Interview : Damien Seguin, navigateur handisport, la grande surprise du Vendée Globe

  • 8 janvier 2021
  • 8 minutes

La rédaction Outside.fr Marine Saint-Germain

Sa participation au Vendée Globe 2020 est historique. À 41 ans, Damien Seguin est le premier navigateur handicapé à s'être lancé dans ce tour du monde à la voile, en solitaire, sans escale et sans assistance. Privé de sa main gauche dès la naissance, sa différence ne l'a jamais empêché de pratiquer un sport extrême. Bien au contraire. À son actif, cinq titres de champion du monde et deux médailles d'or aux Jeux Paralympiques. Et hier après-midi, à l'heure où nous réalisions cet interview par téléphone, il était classé deuxième dans cette course surnommée "l'Everest des mers". Confessions d'un homme solaire, compétiteur né, doué d'une volonté qui laisse sans voix.
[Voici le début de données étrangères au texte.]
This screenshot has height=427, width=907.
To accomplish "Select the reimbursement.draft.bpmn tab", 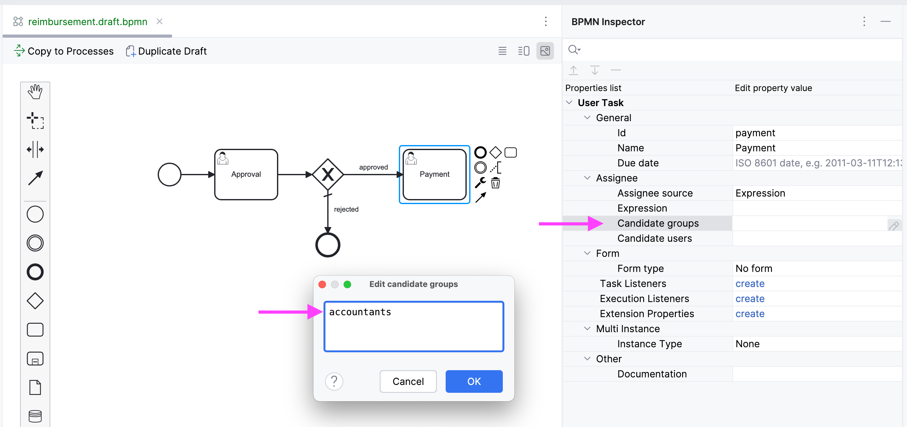I will click(x=87, y=22).
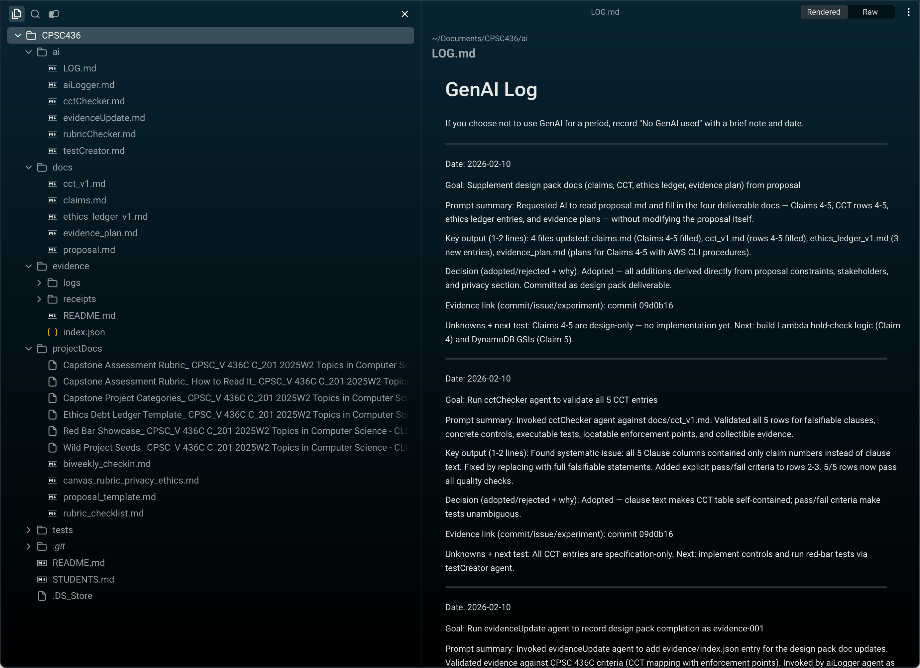920x668 pixels.
Task: Close the sidebar with the X button
Action: pyautogui.click(x=404, y=13)
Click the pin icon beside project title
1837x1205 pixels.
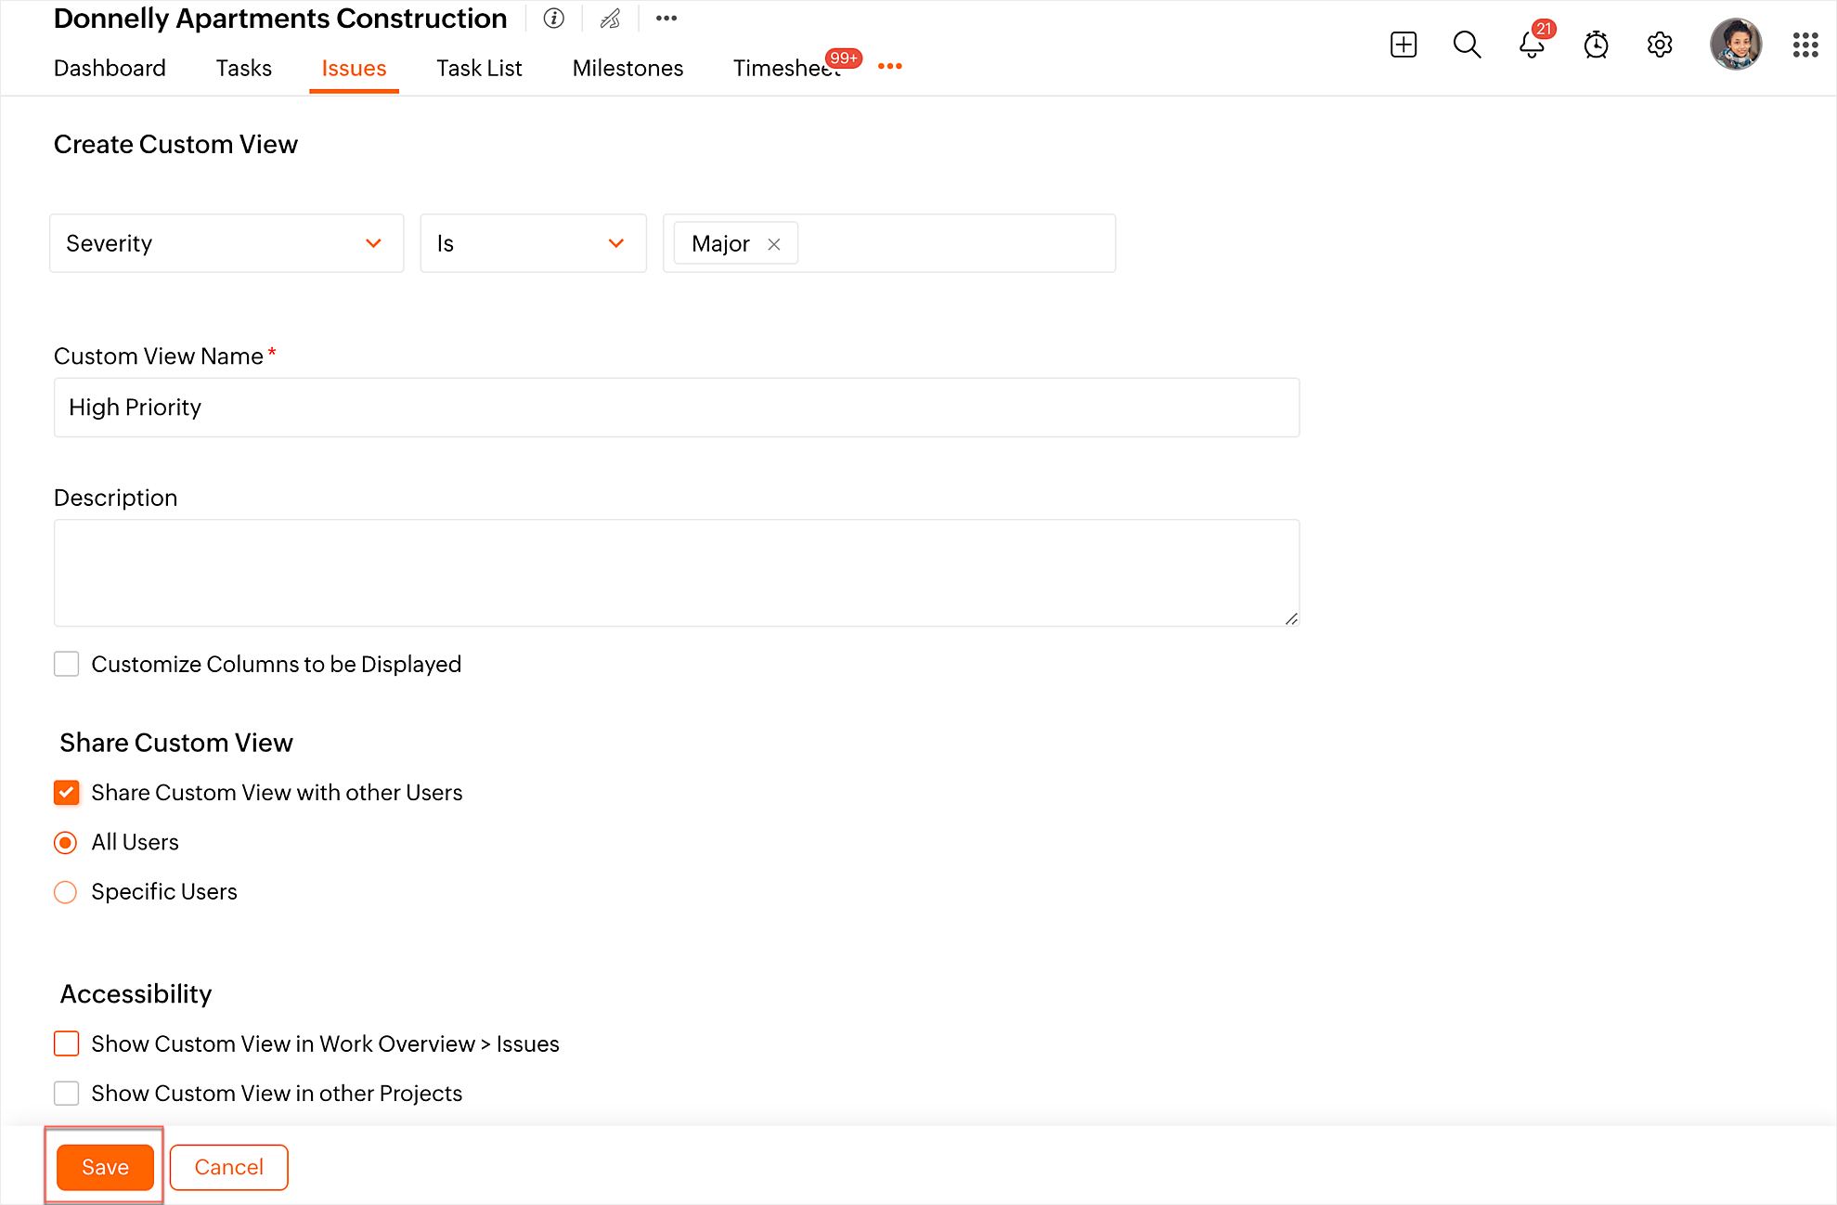click(x=610, y=19)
Vous naviguez sur un voilier à dérive, et comme vous l’avez expliqué dans la presse, ce type d'embarcation est censé être potentiellement moins rapide qu'un foil. Pourtant, vous êtes aujourd'hui en haut du classement. Non seulement vous montrez que votre handicap n’est pas un frein, mais vous semblez en faire une force supplémentaire.

C’est vrai qu'avant le départ le bateau à dérive versus le foil, c’était un peu le match perdu d’avance pour les bateaux à dérive. Comme quoi, rien n’est acquis dans le sport. Même quand on a une monture qui est soit-disant moins performante, surtout dans les sports mécaniques, on peut quand même s’en sortir. 
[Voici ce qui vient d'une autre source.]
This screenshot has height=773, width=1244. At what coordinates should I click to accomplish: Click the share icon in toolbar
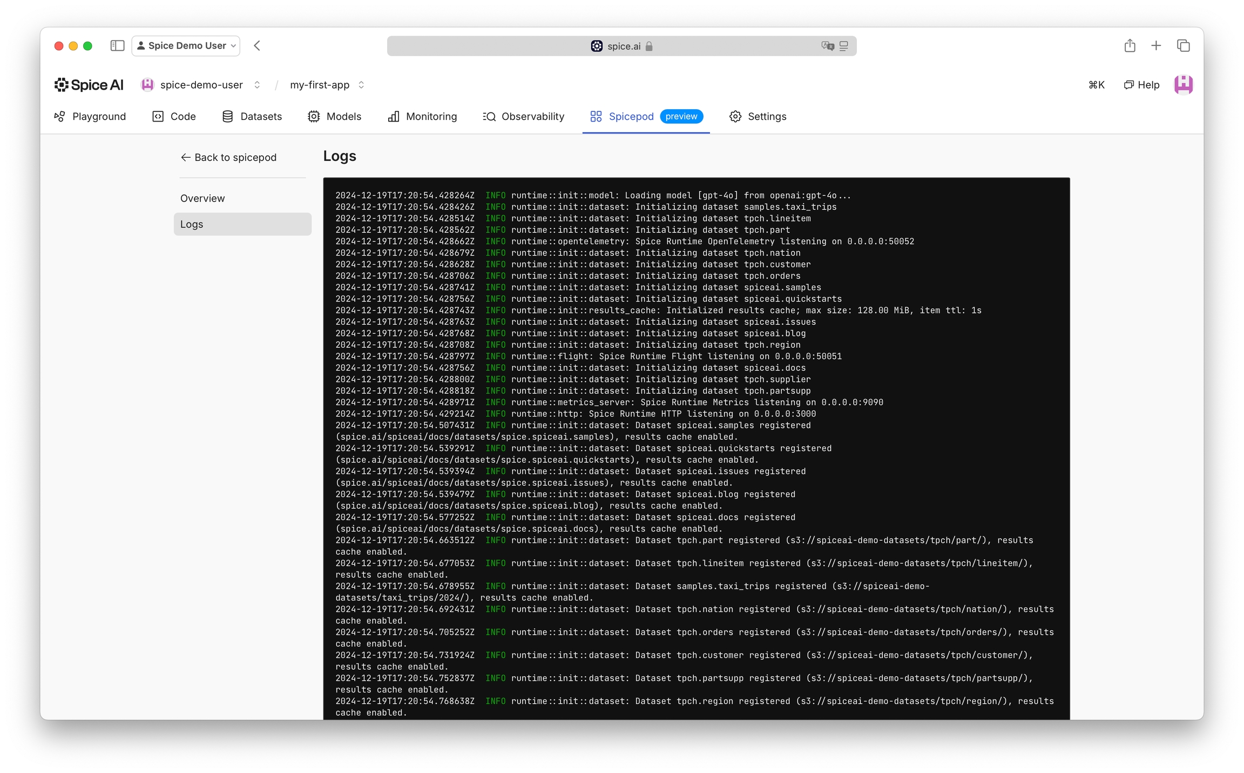coord(1130,46)
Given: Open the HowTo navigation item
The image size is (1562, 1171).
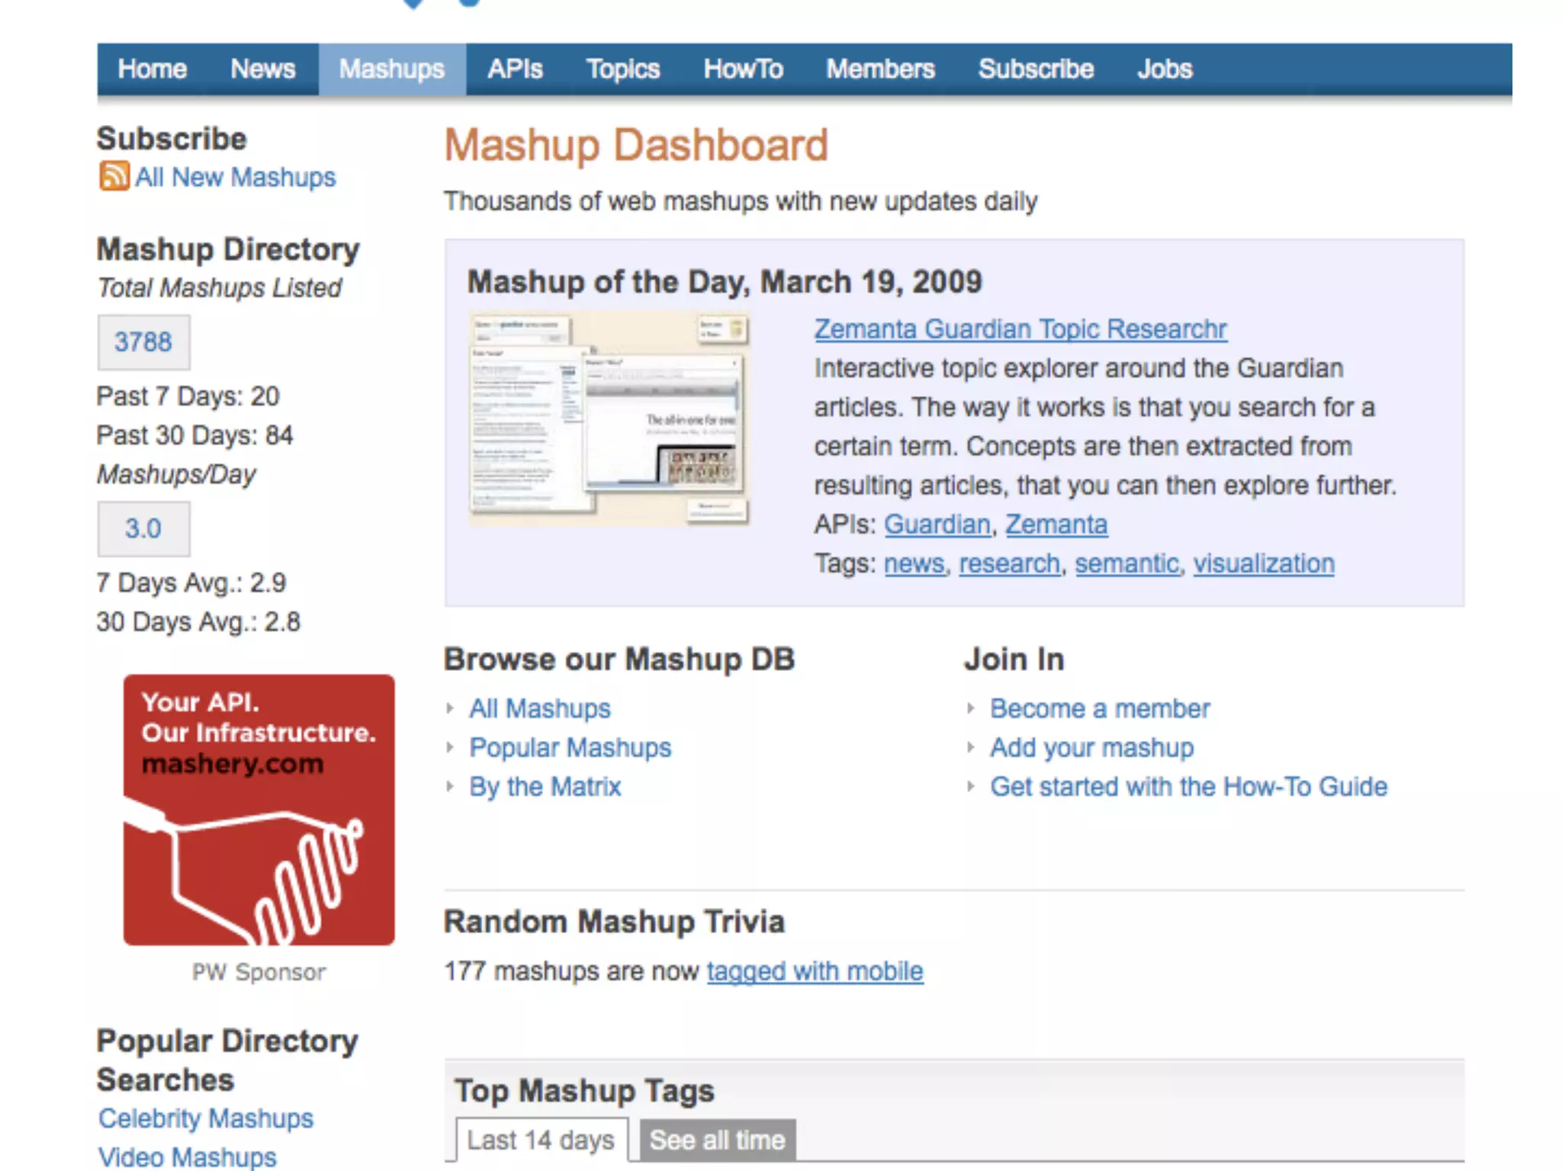Looking at the screenshot, I should (x=743, y=69).
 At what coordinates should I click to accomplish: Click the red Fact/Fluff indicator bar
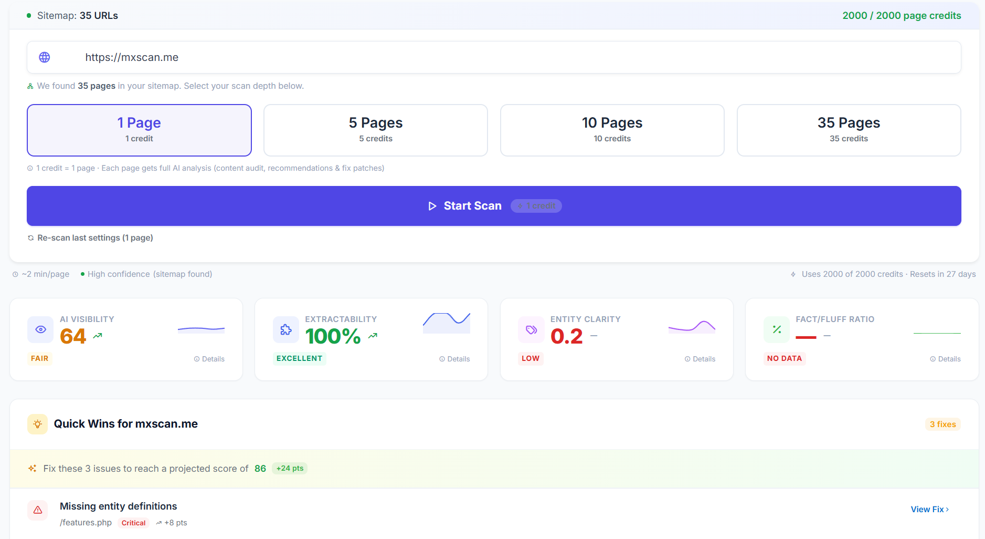807,336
Par rapport à mon handicap, c’est un peu la même chose que le match dérive vs foil : à priori, je suis moins performant que quelqu’un qui a ses deux mains. Mais au final, on se rend compte qu’en navigant un peu différemment, en ayant une tactique peut-être plus réfléchie - sans dénigrer les autres - en navigant à ma façon, j’arrive à être aussi performant que les autres. C’est de l’adaptation en permanence. Et on s’aperçoit que dans un sport comme la voile, on peut avoir un handicap, ou un manque de force physique, qui peuvent être gommés sur l’eau.

Je me connais parfaitement, je suis né avec ce handicap-là. Toute ma vie je me suis adapté aux gestes quotidiens. Et quand j’ai commencé la voile, je l’ai adapté à mon handicap. C’est moi qui me suis adapté au bateau, avec une manière de naviguer spécifique, parce que sur le bateau en lui-même il n’y a pas grand chose à changer. 
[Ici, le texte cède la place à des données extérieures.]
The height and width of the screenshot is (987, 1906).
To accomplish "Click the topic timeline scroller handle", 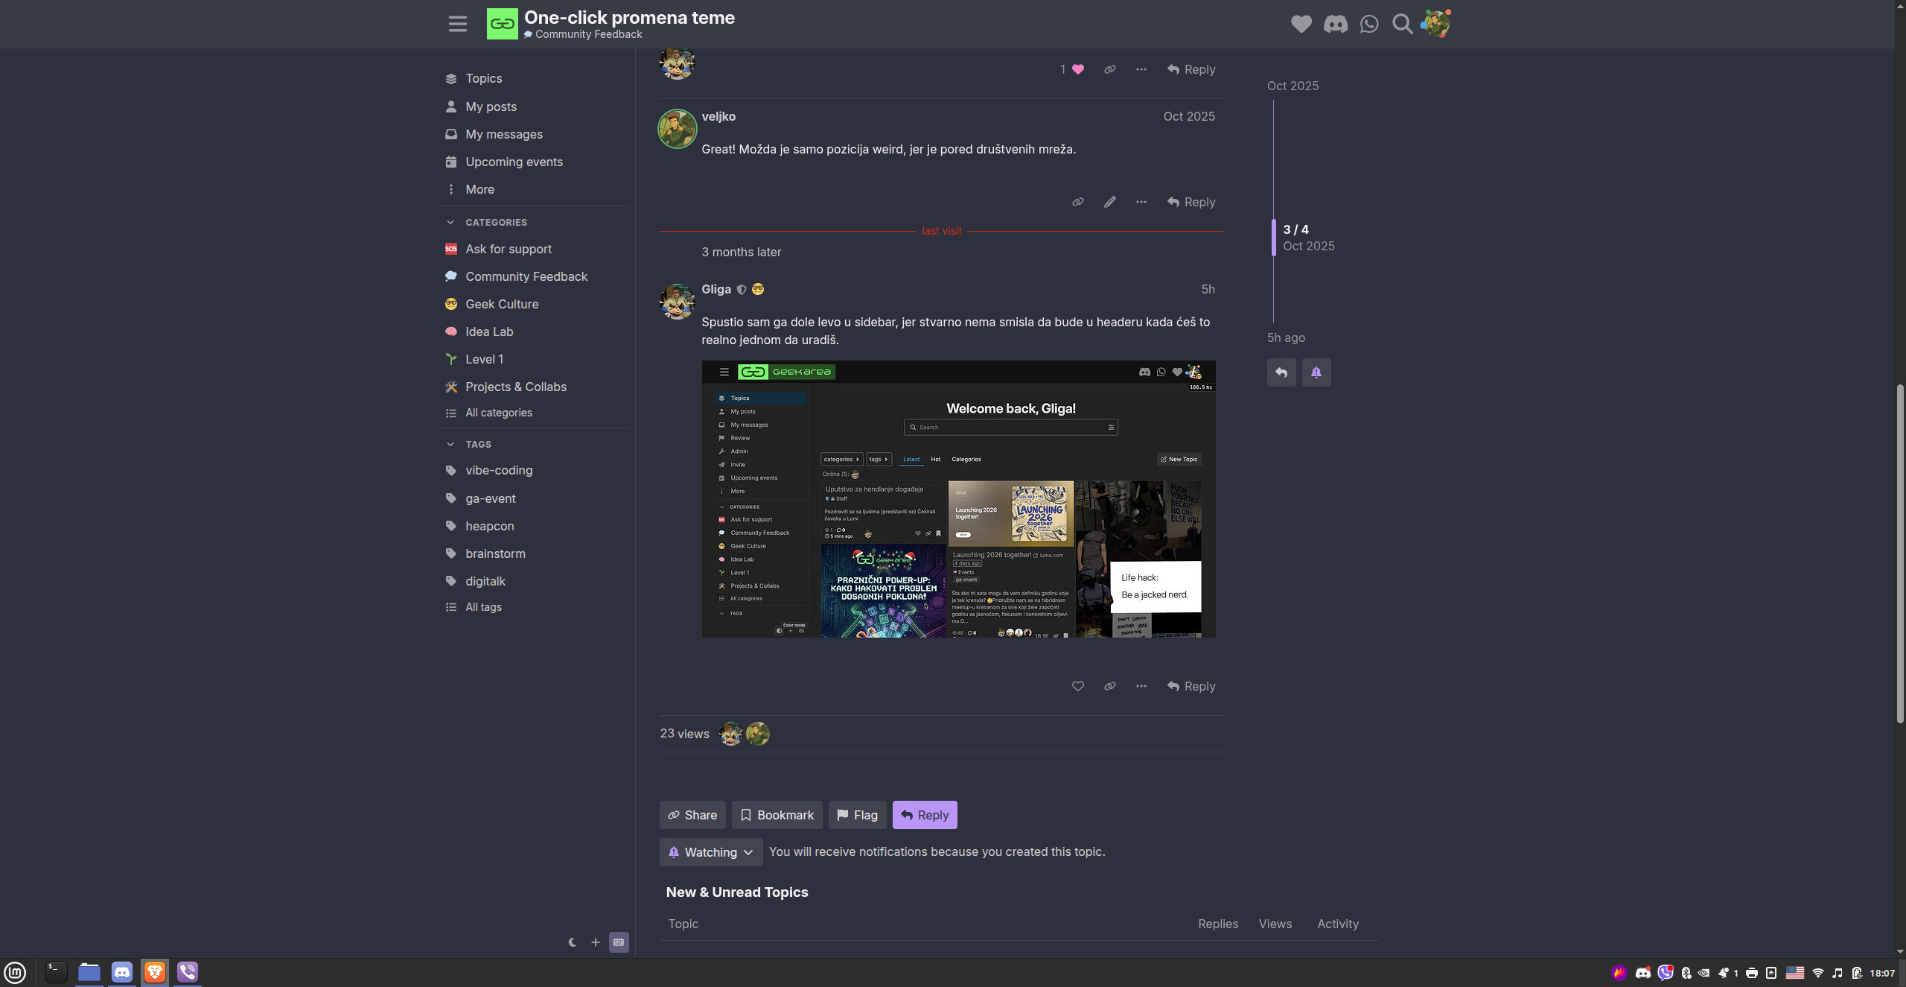I will (x=1274, y=237).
Damien Seguin au Vendée GlobeDamien Seguin au Vendée GlobeDamien Seguin au Vendée GlobeDamien Seguin au Vendée GlobeDamien Seguin au Vendée Globe

Que voulez-vous dire par « naviguer différemment » ?

Naviguer différemment, c’est s’adapter à différentes choses, ça peut être des conditions météo difficiles, ça peut être mon handicap. Je ne navigue pas sur mon bateau comme une personne qui aurait deux mains valides. Mais on peut prendre aussi l’exemple d’Isabelle Joschke (navigatrice allemande de 43 ans, également dans le Vende Globe, ndlr). C’est un petit bout de femme, elle a peut-être moins de force physique. Mais chacun fait avec ses moyens. Le bateau est plus fort que vous, et les éléments, le vent, la mer, quand ils se déchainent, ils sont plus forts que vous aussi. Si on ne s’adapte pas à ça aussi, on est broyé. 

Quand vous faites face aux moments les plus durs en mer, sur le point de craquer, à quoi pensez-vous pour tenir le coup ?

À plein de choses. D’une part, c’est quand même le Vendée Globe, ce n’est pas rien. Moi ça fait cinq ans que je travaille dessus. Avant d’abandonner, ça porte à réflexion. On repense à tout l’engagement qu’on a fourni, à toute l’équipe qui a travaillé comme des dingues sur le bateau, qui vous a regardé partir et qui n’attend qu’une chose, c’est de vous voir arriver aux Sables-d’Olonne - ça donne encore des arguments pour continuer l’aventure sur l’eau. 

Je ne dirais pas que c’est le rêve de toute une vie de participer au Vendée, mais c’était le rêve de l’équipe, qu’on a mené à bien. Bon, il peut y avoir des problèmes techniques qui portent à l’abandon, mais si on peut éviter ça, on essaye de se battre jusqu’au bout. À un moment, dans l’océan indien, j’avais des problèmes électriques, des problèmes de pilote automatique, je ne voyais pas comment j’allais m’en sortir. Mais avec l’équipe, on a trouvé des solutions, j’ai réparé tout ça, et je suis reparti en mode course. C’est aussi ça la beauté d’un sport mécanique.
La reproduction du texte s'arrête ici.